(Entries for locating words and elements)
◆ ◆ ◆

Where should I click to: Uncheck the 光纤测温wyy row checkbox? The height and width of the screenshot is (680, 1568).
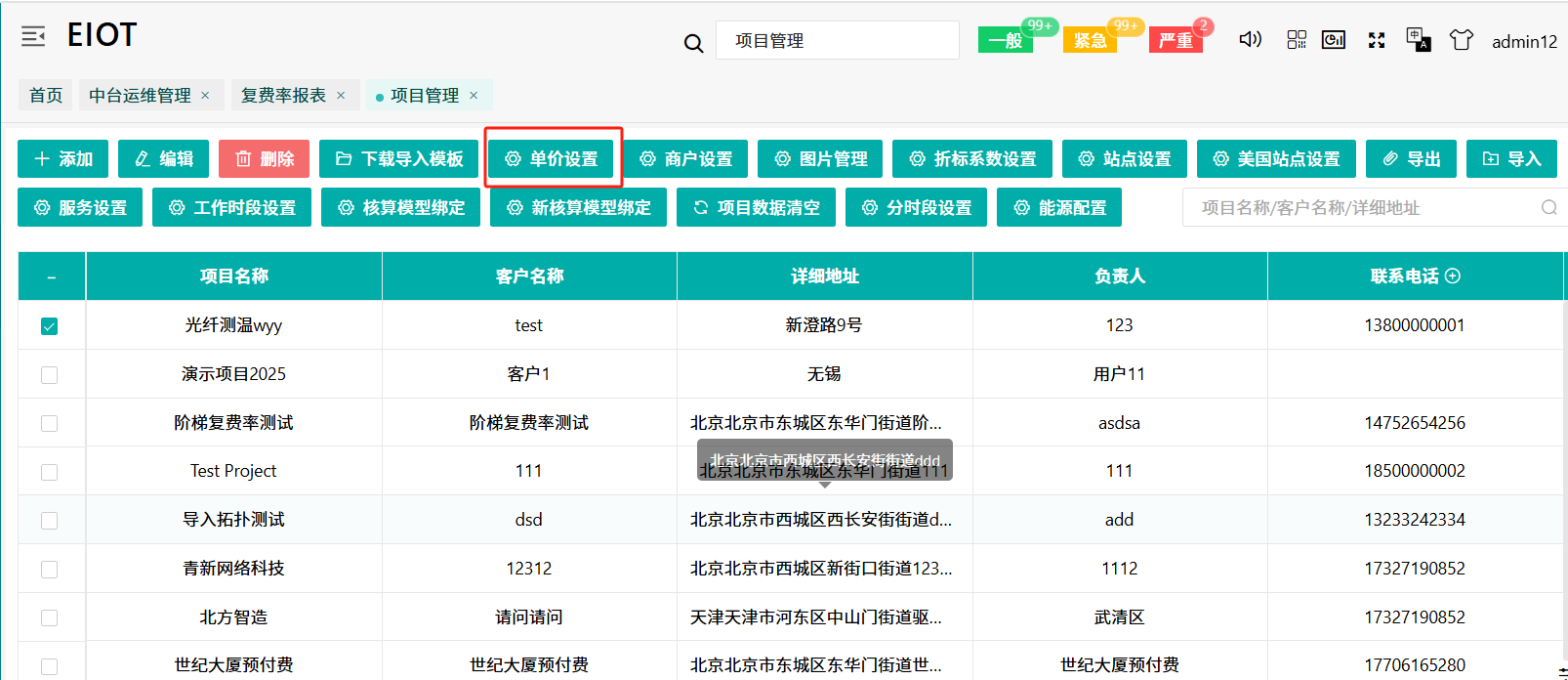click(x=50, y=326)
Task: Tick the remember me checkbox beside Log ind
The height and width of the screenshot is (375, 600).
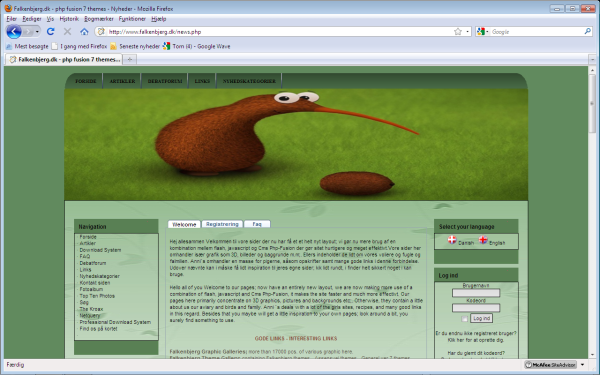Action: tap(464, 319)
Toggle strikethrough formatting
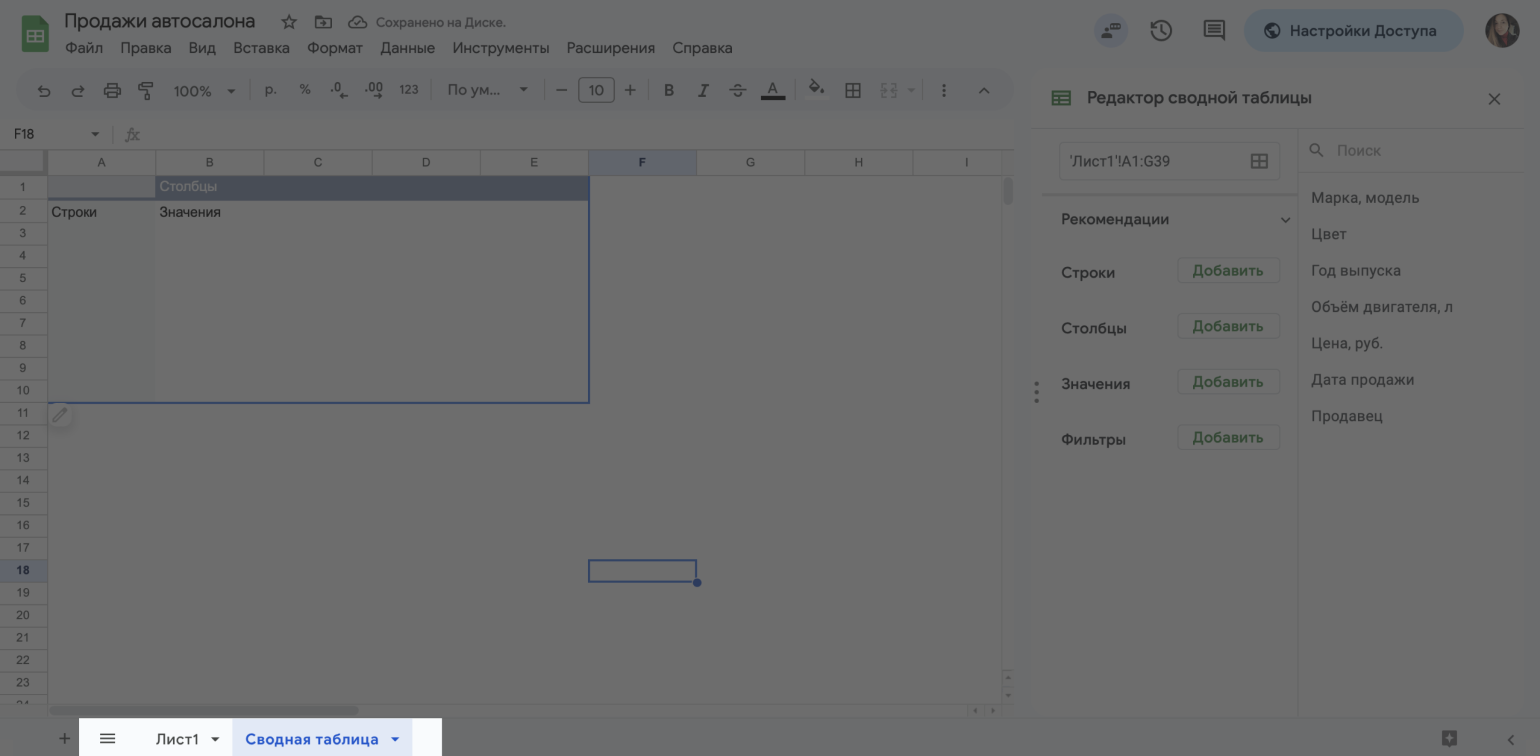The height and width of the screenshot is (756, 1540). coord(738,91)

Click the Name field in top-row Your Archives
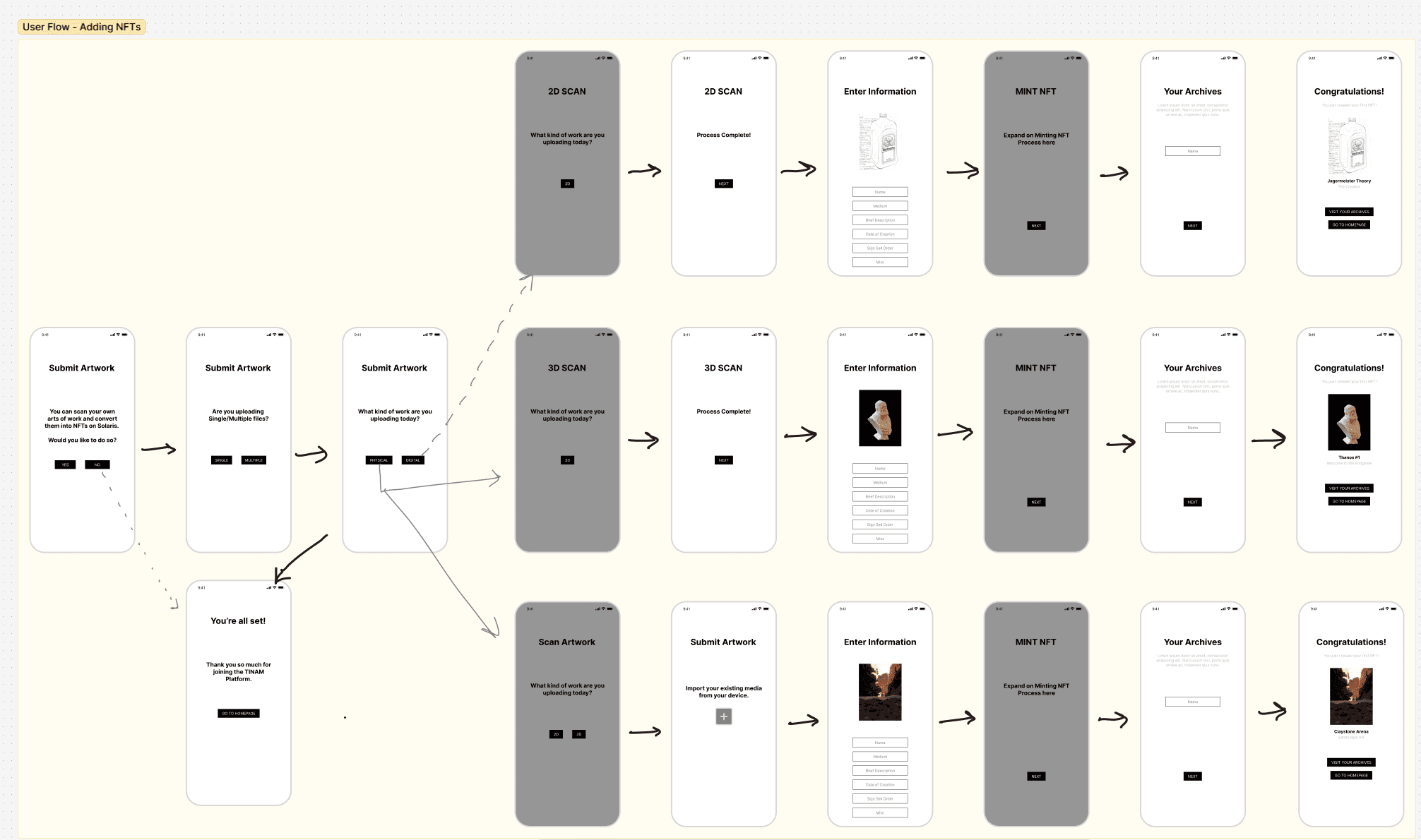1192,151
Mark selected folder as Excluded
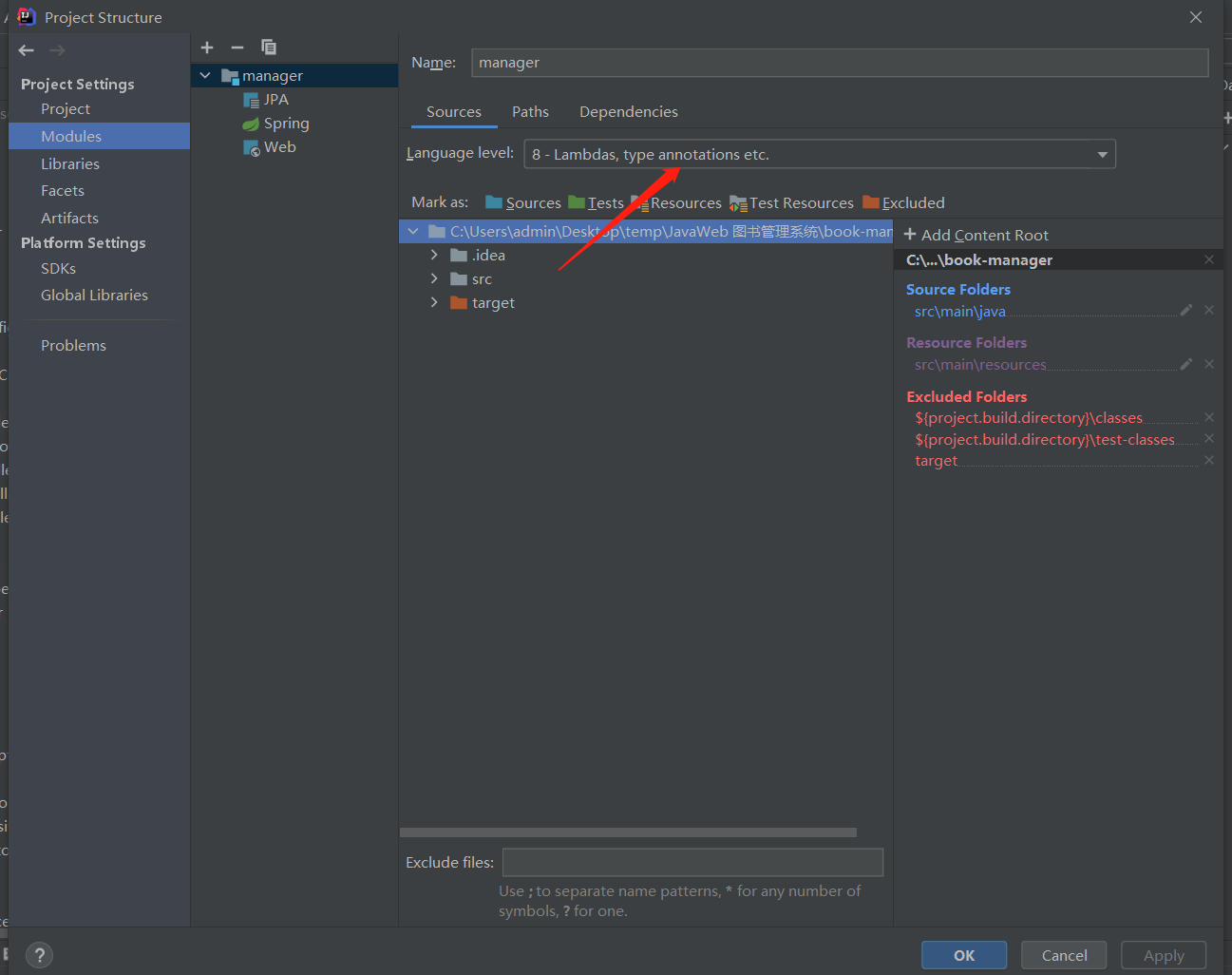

◆ ◆ ◆

*Problem details*.
Output every line of the records above verbatim, leaving out the pictures.

*Complete output*.
Where should I click to: Uncheck the 光纤测温wyy row checkbox? The height and width of the screenshot is (680, 1568).
click(x=50, y=326)
Task: Tick the remember me checkbox beside Log ind
The height and width of the screenshot is (375, 600).
Action: tap(464, 319)
Toggle strikethrough formatting
The height and width of the screenshot is (756, 1540). coord(738,91)

Click the Name field in top-row Your Archives
1192,151
Mark selected folder as Excluded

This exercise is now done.